Autonomia differenziata. I dubbi dell’Upb sulle pre intese con alcune Regioni sul trasferimento di alcune funzioni sanitarie: “Effetti dannosi su costi ed equità”

Autonomia differenziata. I dubbi dell’Upb sulle pre intese con alcune Regioni sul trasferimento di alcune funzioni sanitarie: “Effetti dannosi su costi ed equità”

Autonomia differenziata. I dubbi dell’Upb sulle pre intese con alcune Regioni sul trasferimento di alcune funzioni sanitarie: “Effetti dannosi su costi ed equità”

In audizione davanti alla Commissione Affari costituzionali sulla Delega al Governo per la determinazione dei livelli essenziali delle prestazioni l’Ufficio Parlamentare di Bilancio evidenzia criticità sulla richiesta di alcune Regioni di ampliare il perimetro delle competenze sanitarie. IL DOCUMENTO

“Nella materia della tutela della salute sembra che la presenza dei LEA sia considerata una condizione sufficiente per giustificare le richieste di autonomia delle Regioni ordinarie e, infatti, già le pre-intese tra il Governo e le Regioni Lombardia, Veneto, Piemonte e Liguria, firmate dal Ministro per gli Affari regionali e le autonomie, contemplano istanze relative a competenze in questo campo. Anche per questa materia non sembra che il rispetto dei LEA, coincidenti con i LEP, sia di per sé sufficiente ad assicurare il via libera a qualunque trasferimento di funzioni. Le pre-intese appaiono piuttosto sfidanti rispetto a questa prospettiva e dovranno essere considerate con grande attenzione per i risvolti sugli aspetti sopra menzionati”. È quanto sostiene l’Ufficio parlamentare di bilancio (UPB) nella sua audizione in Commissione Affari Costituzionali del Senato della Repubblica nell’ambito dell’esame del DDL n. 1623 contenente delega al Governo per la determinazione dei livelli essenziali delle prestazioni (LEP).
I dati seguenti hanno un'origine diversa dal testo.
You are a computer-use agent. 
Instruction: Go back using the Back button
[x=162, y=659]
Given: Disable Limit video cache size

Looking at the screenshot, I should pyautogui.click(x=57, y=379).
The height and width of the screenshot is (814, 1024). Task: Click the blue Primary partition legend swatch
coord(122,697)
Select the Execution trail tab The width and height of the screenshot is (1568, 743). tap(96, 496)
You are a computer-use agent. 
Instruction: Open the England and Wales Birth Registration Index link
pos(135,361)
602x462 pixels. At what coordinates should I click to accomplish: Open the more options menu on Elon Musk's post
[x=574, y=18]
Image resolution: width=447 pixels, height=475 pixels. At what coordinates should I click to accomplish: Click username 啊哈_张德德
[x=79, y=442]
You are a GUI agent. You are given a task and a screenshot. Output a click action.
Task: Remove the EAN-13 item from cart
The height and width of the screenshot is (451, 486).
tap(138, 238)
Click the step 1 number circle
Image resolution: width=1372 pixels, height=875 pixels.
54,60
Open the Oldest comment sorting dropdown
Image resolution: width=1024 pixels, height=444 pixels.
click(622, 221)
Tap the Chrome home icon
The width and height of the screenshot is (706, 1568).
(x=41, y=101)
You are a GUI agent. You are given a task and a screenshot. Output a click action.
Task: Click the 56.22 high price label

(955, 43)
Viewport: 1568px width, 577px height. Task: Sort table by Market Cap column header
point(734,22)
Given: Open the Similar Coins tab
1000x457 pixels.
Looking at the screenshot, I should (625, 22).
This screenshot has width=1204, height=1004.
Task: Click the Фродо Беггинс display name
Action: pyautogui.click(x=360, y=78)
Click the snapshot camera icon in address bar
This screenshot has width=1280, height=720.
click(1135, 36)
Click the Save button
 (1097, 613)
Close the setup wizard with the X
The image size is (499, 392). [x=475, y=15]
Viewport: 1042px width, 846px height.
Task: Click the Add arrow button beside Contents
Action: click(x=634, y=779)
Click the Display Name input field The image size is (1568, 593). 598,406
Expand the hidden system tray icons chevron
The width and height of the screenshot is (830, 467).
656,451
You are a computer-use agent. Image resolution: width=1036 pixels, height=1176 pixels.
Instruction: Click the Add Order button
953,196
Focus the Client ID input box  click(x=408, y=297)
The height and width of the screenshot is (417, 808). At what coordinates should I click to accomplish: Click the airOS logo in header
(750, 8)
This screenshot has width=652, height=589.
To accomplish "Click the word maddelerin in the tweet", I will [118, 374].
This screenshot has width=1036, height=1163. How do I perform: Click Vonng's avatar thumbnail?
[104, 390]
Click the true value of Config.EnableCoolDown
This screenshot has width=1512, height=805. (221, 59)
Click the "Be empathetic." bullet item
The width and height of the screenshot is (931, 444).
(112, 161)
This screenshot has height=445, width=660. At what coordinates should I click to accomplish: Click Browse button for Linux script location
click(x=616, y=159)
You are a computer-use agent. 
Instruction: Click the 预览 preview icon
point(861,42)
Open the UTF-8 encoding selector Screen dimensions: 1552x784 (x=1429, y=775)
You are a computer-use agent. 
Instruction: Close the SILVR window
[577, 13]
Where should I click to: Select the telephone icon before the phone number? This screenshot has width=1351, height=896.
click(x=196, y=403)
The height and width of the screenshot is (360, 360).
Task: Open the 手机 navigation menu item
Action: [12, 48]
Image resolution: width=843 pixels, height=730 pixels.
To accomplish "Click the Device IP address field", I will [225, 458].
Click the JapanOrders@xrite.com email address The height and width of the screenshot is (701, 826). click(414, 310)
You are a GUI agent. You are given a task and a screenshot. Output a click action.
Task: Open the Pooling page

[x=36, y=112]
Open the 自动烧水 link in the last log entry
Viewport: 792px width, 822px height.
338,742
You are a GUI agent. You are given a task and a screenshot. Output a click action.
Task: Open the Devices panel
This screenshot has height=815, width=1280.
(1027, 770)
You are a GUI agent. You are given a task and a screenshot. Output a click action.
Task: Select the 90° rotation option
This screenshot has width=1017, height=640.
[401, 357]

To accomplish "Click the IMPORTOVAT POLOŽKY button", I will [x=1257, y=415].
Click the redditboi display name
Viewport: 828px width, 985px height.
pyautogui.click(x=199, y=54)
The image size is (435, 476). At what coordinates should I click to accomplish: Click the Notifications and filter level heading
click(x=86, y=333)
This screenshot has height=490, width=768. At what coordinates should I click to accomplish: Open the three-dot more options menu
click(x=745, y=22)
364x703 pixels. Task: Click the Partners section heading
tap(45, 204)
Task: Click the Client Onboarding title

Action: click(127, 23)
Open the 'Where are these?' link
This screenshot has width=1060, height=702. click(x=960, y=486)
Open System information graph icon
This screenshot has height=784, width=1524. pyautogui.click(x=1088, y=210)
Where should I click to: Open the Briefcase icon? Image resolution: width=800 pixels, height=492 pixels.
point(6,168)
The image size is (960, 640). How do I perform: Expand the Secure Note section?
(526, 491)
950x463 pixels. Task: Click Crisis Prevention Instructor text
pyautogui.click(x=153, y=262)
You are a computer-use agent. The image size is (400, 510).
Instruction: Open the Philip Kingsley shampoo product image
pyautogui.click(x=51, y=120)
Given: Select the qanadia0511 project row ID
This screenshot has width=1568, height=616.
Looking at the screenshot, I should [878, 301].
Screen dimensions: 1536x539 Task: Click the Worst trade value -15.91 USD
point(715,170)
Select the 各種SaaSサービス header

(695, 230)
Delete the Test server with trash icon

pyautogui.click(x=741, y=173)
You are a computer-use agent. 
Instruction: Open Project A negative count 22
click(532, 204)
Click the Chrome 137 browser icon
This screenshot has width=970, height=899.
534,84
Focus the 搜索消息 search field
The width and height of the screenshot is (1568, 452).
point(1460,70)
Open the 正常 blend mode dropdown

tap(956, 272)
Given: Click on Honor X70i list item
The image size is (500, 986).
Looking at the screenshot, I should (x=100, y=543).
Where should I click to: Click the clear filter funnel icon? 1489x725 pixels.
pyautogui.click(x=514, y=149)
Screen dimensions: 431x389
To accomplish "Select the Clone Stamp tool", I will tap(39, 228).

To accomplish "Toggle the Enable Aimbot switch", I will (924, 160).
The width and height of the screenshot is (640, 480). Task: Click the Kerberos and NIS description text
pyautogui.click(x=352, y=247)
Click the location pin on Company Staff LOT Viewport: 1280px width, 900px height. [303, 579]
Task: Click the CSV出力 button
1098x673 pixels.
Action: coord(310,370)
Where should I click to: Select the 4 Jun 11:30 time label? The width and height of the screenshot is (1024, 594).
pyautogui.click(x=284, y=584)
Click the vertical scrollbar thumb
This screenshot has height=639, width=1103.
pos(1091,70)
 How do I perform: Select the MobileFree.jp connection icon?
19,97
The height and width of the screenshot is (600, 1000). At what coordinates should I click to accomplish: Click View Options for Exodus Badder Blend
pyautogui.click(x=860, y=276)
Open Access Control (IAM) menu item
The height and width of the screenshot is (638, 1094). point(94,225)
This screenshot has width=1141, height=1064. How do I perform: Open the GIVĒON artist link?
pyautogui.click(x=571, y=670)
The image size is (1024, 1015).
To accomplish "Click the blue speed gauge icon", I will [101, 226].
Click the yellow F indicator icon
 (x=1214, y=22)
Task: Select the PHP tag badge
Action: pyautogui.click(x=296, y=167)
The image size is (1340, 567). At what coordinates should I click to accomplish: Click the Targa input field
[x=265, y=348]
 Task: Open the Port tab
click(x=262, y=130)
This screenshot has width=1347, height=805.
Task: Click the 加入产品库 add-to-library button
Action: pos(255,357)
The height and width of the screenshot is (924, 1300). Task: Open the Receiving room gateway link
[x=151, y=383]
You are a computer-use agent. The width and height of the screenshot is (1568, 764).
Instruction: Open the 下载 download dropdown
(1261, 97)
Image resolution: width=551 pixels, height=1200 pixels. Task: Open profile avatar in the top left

L’Upb fa alcuni esempi: “Si pensi alla richiesta di poter definire i sistemi di governance delle aziende sanitarie e degli Enti del Servizio sanitario regionale, anche mediante l’istituzione e la gestione di fondi sanitari integrativi, in deroga alla normativa vigente: si tratta di una competenza che può produrre effetti sistemici rilevanti, con un forte impatto sull’integrità del Servizio sanitario nazionale (SSN) e sul rapporto pubblico-privato, e di qui sull’efficienza, l’equità e la responsabilità”.

“È stato peraltro già osservato – prosegue l’Upb – che il limite a generalizzate e generiche differenziazioni è dato dai vincoli di sistema legati alla presenza di un SSN – quali, ad esempio, gli standard organizzativi nazionali, la disciplina dell’appropriatezza, il bilanciamento tra pubblico e privato. A sua volta, la richiesta di definire la gestione del sistema tariffario di rimborso, di remunerazione e di compartecipazione, in deroga alla normativa vigente, va considerata con attenzione”.

“La gestione autonoma dei compensi agli erogatori ed eventualmente al personale potrebbe innescare infatti una pericolosa competizione tra le Regioni, a fronte di una diseguaglianza nell’ammontare di risorse disponibili, che potrebbe provocare, a sua volta, effetti dannosi sull’equità, oltre che sui costi – e quindi sull’efficienza –– del sistema complessivo”, conclude l’Upb.